ASSIGNED TASK
What is wanted is every line below from the one with "Open the blue MCH test name" up to and including the one with "The height and width of the screenshot is (467, 653).", retyped exactly, pictures excluded, nothing else.

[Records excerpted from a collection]
================================
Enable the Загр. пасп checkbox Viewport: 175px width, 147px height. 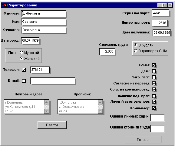[x=154, y=77]
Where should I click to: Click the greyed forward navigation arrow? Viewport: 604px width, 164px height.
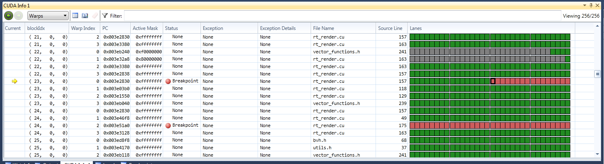point(18,16)

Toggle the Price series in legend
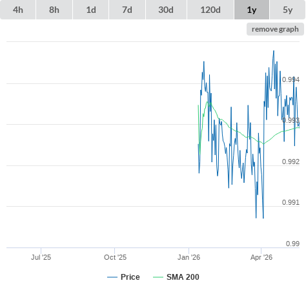pyautogui.click(x=123, y=277)
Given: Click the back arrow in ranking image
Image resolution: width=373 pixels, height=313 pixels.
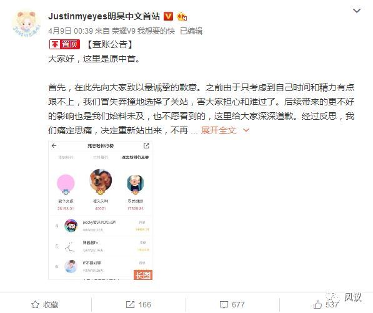Looking at the screenshot, I should pyautogui.click(x=54, y=146).

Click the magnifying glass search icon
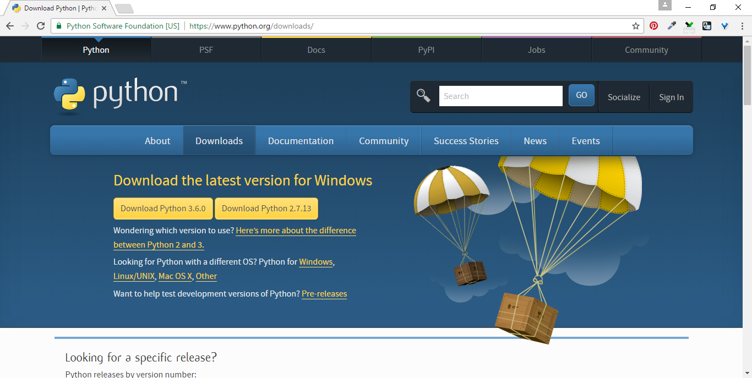click(x=423, y=96)
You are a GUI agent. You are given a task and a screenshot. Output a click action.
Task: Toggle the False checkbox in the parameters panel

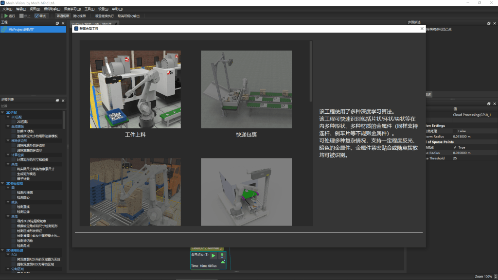click(455, 131)
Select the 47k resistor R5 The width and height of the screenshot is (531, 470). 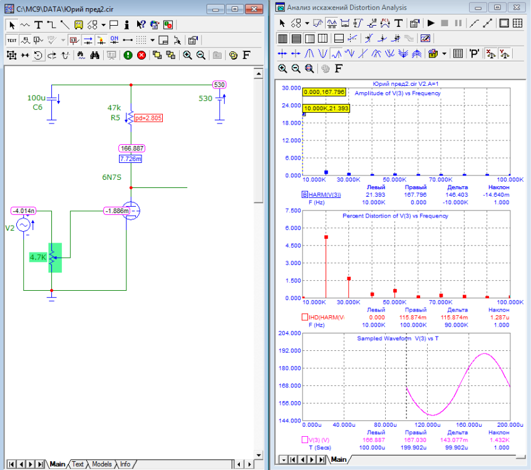[x=130, y=117]
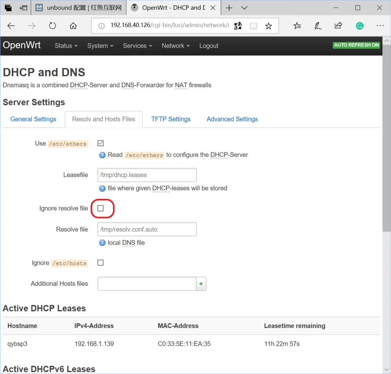Open the Network dropdown menu
This screenshot has height=374, width=391.
click(x=175, y=46)
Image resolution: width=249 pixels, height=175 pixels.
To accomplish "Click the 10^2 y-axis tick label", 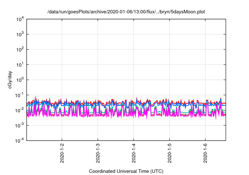I will point(19,50).
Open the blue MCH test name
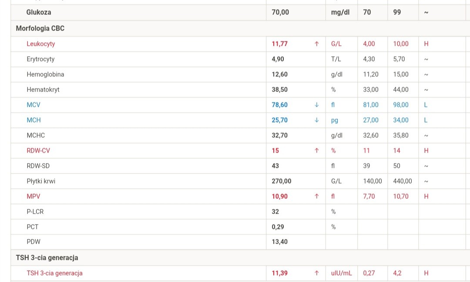 [34, 120]
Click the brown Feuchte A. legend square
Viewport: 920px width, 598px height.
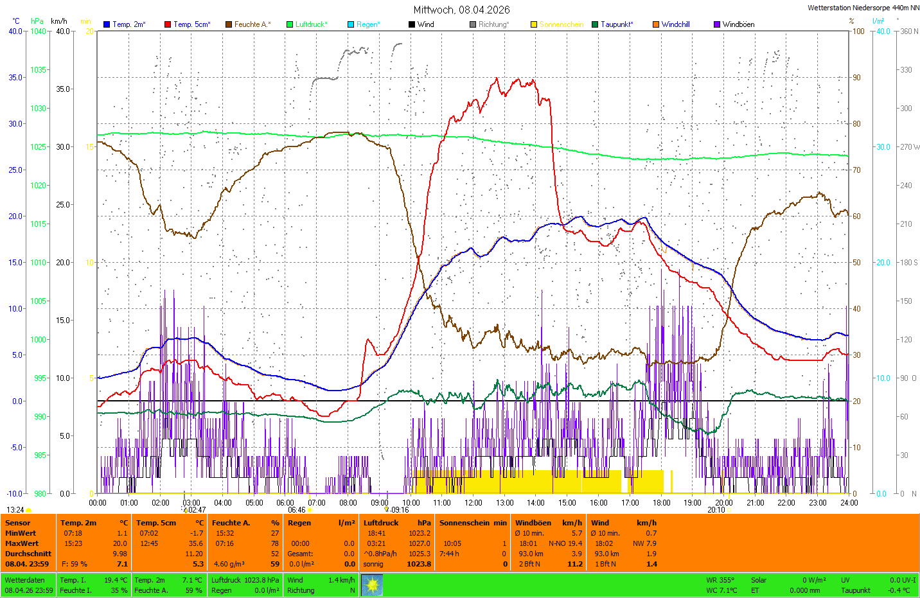click(x=228, y=24)
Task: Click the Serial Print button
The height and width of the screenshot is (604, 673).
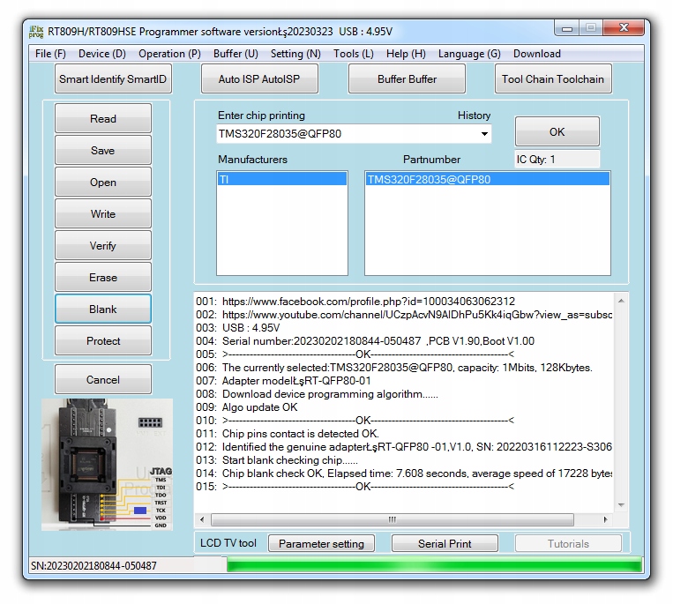Action: [x=445, y=544]
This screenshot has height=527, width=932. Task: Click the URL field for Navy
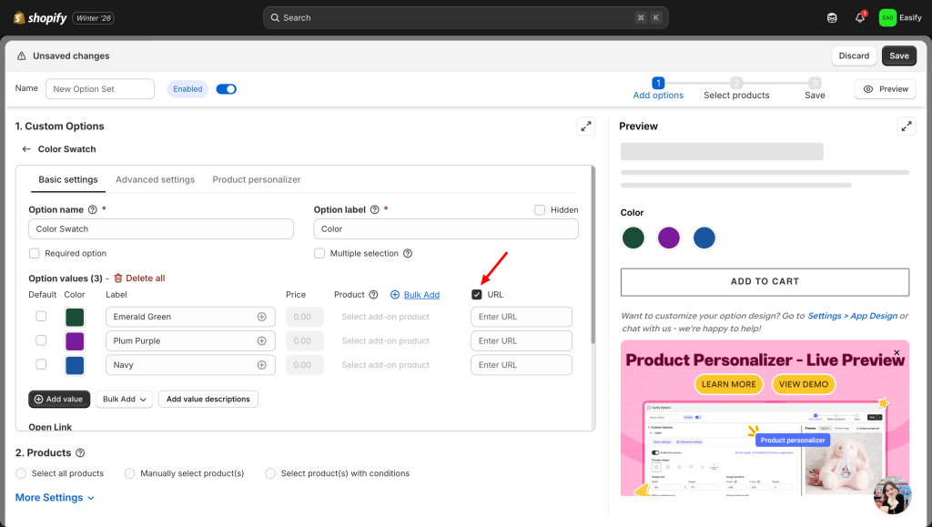(x=521, y=365)
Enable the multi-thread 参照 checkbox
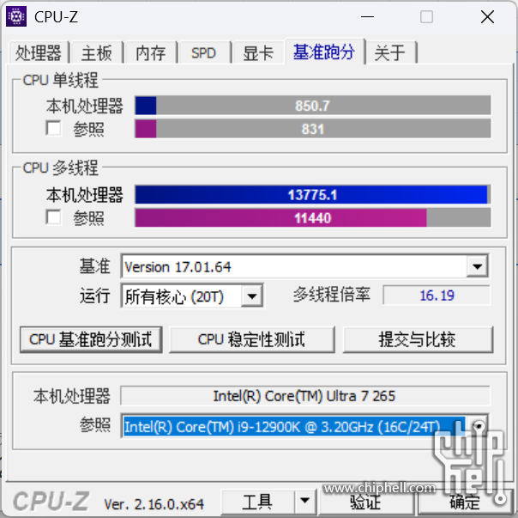The width and height of the screenshot is (518, 518). point(53,217)
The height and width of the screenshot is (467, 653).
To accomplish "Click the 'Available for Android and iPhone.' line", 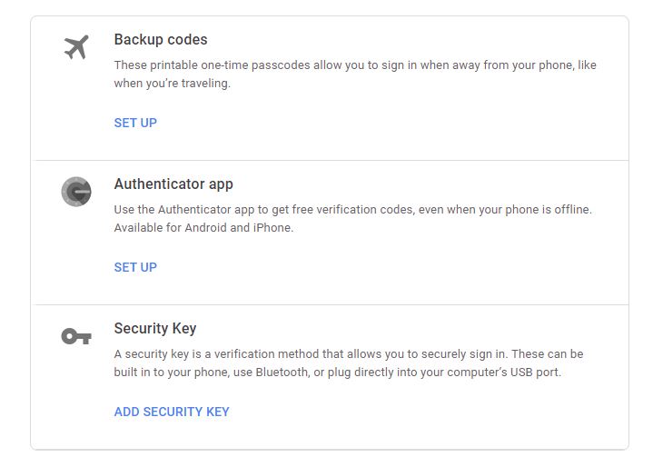I will coord(203,228).
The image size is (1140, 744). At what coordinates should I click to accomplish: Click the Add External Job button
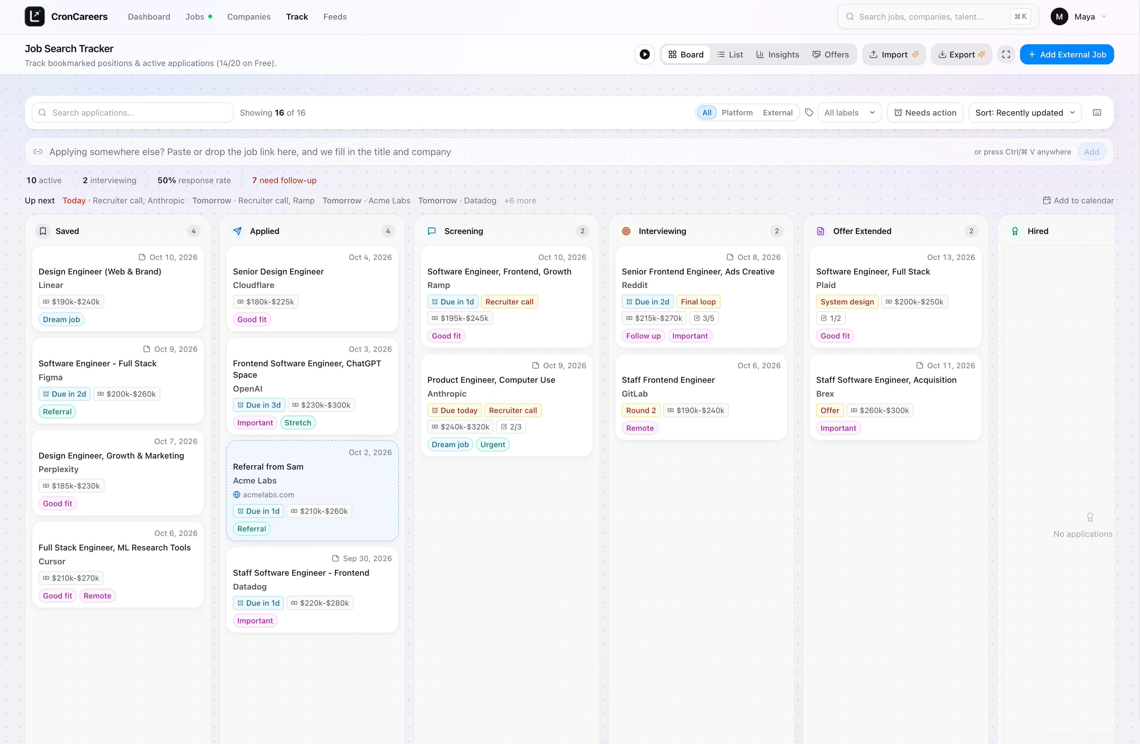1067,55
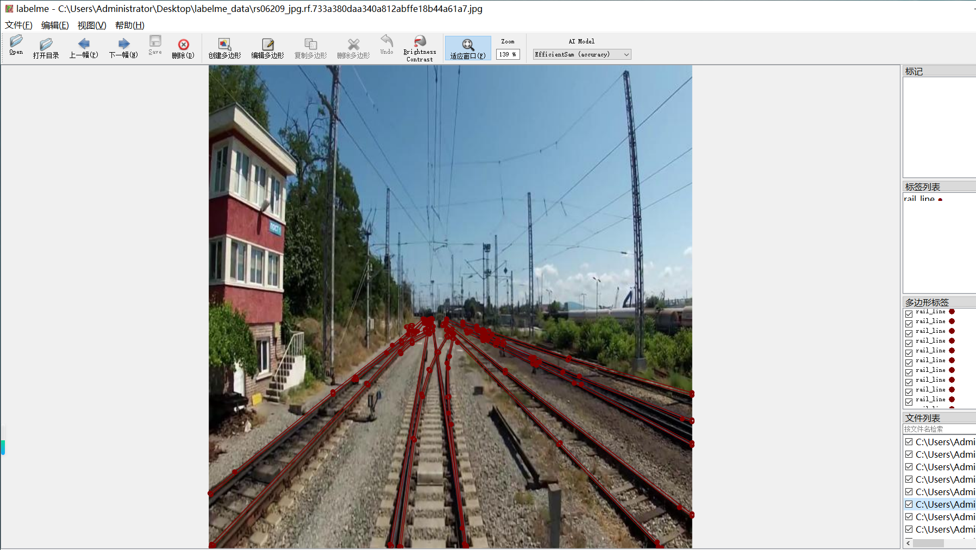The width and height of the screenshot is (976, 550).
Task: Toggle 适应窗口 fit window zoom
Action: pos(467,48)
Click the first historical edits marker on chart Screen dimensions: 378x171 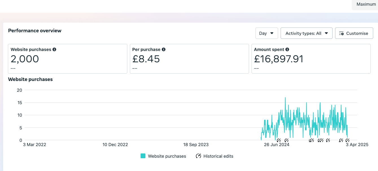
================================
RESULT OF THIS EXERCISE
Open the blue MCH test name
 [34, 120]
Click the brown Feuchte A. legend square
Viewport: 920px width, 598px height.
click(x=228, y=24)
Task: Click the Serial Print button
The height and width of the screenshot is (604, 673).
Action: [x=445, y=544]
This screenshot has height=527, width=932. Task: Click the URL field for Navy
(x=521, y=365)
Enable the multi-thread 参照 checkbox
The width and height of the screenshot is (518, 518). point(53,217)
The height and width of the screenshot is (467, 653).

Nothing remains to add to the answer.